(Activity) From the records below, extract the stretch from the line containing "The height and width of the screenshot is (632, 1122)." through the line containing "price-tick-label: 94,850.0 is", both ends included, and reproduce those lines word for word.

[Stored items]
——————

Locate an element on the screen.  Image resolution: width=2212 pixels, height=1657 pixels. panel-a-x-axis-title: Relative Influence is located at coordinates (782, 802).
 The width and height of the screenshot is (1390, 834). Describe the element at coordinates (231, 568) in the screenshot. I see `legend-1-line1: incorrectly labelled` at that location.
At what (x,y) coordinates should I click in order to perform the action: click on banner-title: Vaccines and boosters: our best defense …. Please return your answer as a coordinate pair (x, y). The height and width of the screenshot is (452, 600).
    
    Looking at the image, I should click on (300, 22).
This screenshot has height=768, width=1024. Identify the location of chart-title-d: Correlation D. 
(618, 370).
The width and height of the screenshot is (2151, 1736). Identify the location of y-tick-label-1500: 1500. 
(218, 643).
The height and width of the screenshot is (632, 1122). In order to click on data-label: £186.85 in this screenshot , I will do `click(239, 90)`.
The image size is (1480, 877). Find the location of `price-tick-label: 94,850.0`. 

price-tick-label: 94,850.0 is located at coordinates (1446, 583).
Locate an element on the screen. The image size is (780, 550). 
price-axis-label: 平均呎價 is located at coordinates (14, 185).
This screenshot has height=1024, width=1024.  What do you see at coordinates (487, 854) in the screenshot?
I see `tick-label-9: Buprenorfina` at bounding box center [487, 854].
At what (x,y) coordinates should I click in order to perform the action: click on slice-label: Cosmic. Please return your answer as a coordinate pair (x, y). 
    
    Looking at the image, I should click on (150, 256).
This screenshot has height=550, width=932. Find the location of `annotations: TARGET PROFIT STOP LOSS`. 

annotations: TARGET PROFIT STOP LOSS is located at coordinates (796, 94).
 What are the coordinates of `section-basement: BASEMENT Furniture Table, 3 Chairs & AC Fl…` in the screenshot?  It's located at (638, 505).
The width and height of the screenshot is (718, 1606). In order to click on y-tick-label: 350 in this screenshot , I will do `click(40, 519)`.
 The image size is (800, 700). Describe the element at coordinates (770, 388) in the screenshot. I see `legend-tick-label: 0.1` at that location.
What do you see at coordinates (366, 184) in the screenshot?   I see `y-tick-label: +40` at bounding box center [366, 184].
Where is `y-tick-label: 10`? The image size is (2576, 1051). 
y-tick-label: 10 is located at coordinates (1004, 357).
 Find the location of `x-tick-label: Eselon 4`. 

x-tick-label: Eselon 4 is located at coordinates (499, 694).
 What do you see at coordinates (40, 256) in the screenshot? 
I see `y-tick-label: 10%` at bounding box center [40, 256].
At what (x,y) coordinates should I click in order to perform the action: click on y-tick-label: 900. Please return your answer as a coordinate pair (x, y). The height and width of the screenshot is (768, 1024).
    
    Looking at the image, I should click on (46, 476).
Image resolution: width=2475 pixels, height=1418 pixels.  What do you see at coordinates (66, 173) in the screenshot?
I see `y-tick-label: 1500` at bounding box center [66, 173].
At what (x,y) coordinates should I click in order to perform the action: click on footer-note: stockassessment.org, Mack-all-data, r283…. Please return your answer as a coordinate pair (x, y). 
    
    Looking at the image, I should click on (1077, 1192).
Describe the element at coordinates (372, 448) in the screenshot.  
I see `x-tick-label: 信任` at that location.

——————

(Task response)
The height and width of the screenshot is (632, 1122). In order to click on data-label: £186.85 in this screenshot , I will do `click(239, 90)`.
The image size is (1480, 877). Find the location of `price-tick-label: 94,850.0`. 

price-tick-label: 94,850.0 is located at coordinates (1446, 583).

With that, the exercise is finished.